Abu Dhabi: Credit markets were focused last week on a raft of negative economic headlines from the US. Further writedowns from Merrill Lynch, a bankruptcy filing from IndyMac Bancorp and low GDP numbers lent the financial sector a negative tone.
Although local credit markets ended the week roughly unchanged, they too experienced volatility.
Merrill Lynch announced a further writedown of $5.7 billion last Tuesday, combined with a $8.6 billion rights issue to bolster its capital. Sovereign Wealth Funds continue to support the US financial industry - this time it was the Singaporean government investment fund, Temasek, that stepped in with a $3.4 billion investment.

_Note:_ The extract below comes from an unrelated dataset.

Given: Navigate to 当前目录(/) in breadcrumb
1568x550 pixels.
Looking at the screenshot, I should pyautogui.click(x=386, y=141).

Merrill also sold a large chunk of its remaining CDO portfolio for $6.7 billion, heavily discounted to its original price of $30.6 billion.

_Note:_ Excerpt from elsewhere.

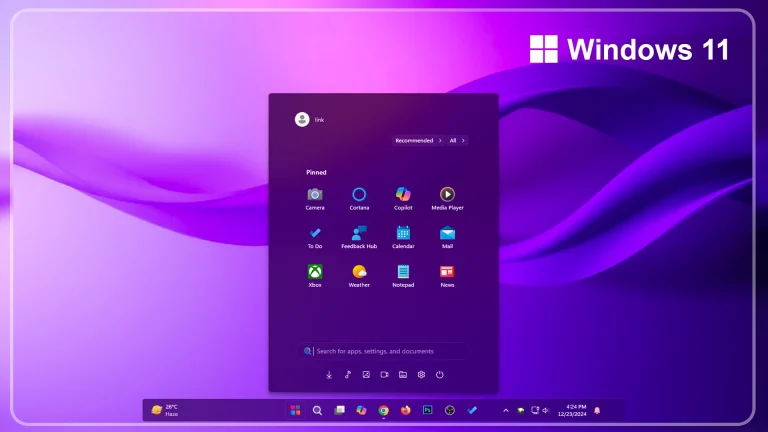Viewport: 768px width, 432px height.
Task: Click the Start menu search box
Action: point(385,351)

We also saw two more signs that the credit crunch is beginning to extend to the rest of the US economy. First, the US second-quarter GDP numbers came in at an annualised 1.9 per cent, below market expectations of 2.3 per cent.

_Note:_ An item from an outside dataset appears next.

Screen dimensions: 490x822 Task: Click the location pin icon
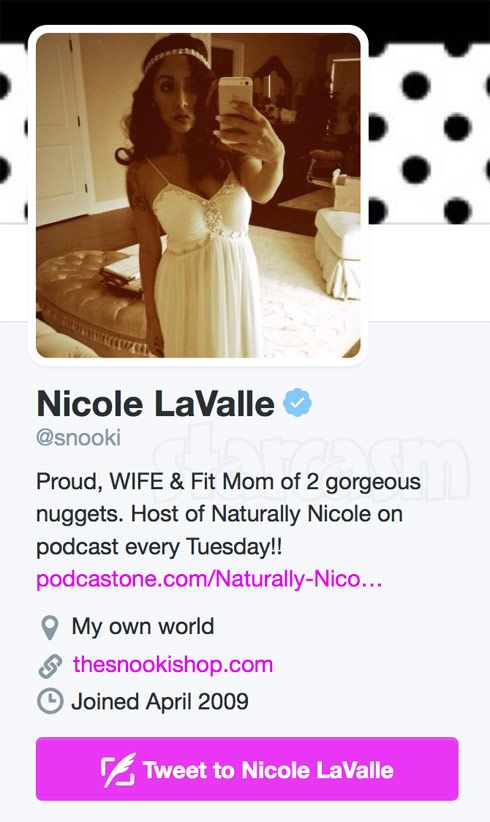click(50, 627)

Second, US auto giant GM announced a $15.5 billion loss for the second quarter.
Despite the HSBC/ DIFX Indices (www.hsbcdifxindices.com) ending the week unchanged, regional credit markets were volatile. Flows were dominated by a re-pricing of Middle Eastern corporate debt following the new Taqa 2013 and 2018 bonds.
Both new Taqa issues had been priced 50 basis points cheaper than similarly dated existing issues, causing a rapid sell-off in other corporate bonds. The subsequent normalisation of the Taqa curve last week brought some order back to the market. Both the 2013 and 2018 bonds tightened around 20 basis points, underpinned by strong demand from institutional and retail investors.
Further issuance is expected, and as new issues are priced at a discount the region will continue to offer good value in both the primary and secondary market. Commercial Bank of Dubai is one of several issuers who have confirmed their intention to tap the bond markets this year.
Dirham-denominated debt ended the week 10bps wider with institutional clients generally better sellers. A large amount of recent issuance has weighed on the market, coupled with investors pricing in a lower probability of revaluation.
Positive earnings
Regional names continue to buck the global earnings trend with positive, in some cases record breaking, announcements. The financial sector in particular has posted earnings growth averaging 30-40 per cent.
Regional bond markets have yet to react to the earnings announcements though, as these strong fundamentals are overshadowed by weakness in other markets.
To summarise the recent bank earnings: Dubai Islamic Bank reported a first-half net profit of Dh1.3 billion versus Dh888 million; Mashreq Bank reported a 38 per cent increase in net income to Dh706.8 million; Bank Muscat posted a half-year net income of 57.8 million riyals compared to 40.2 million riyals; Bank of Bahrain and Kuwait recorded a second quarter net income of 13.09 million dinars versus 9.94 million.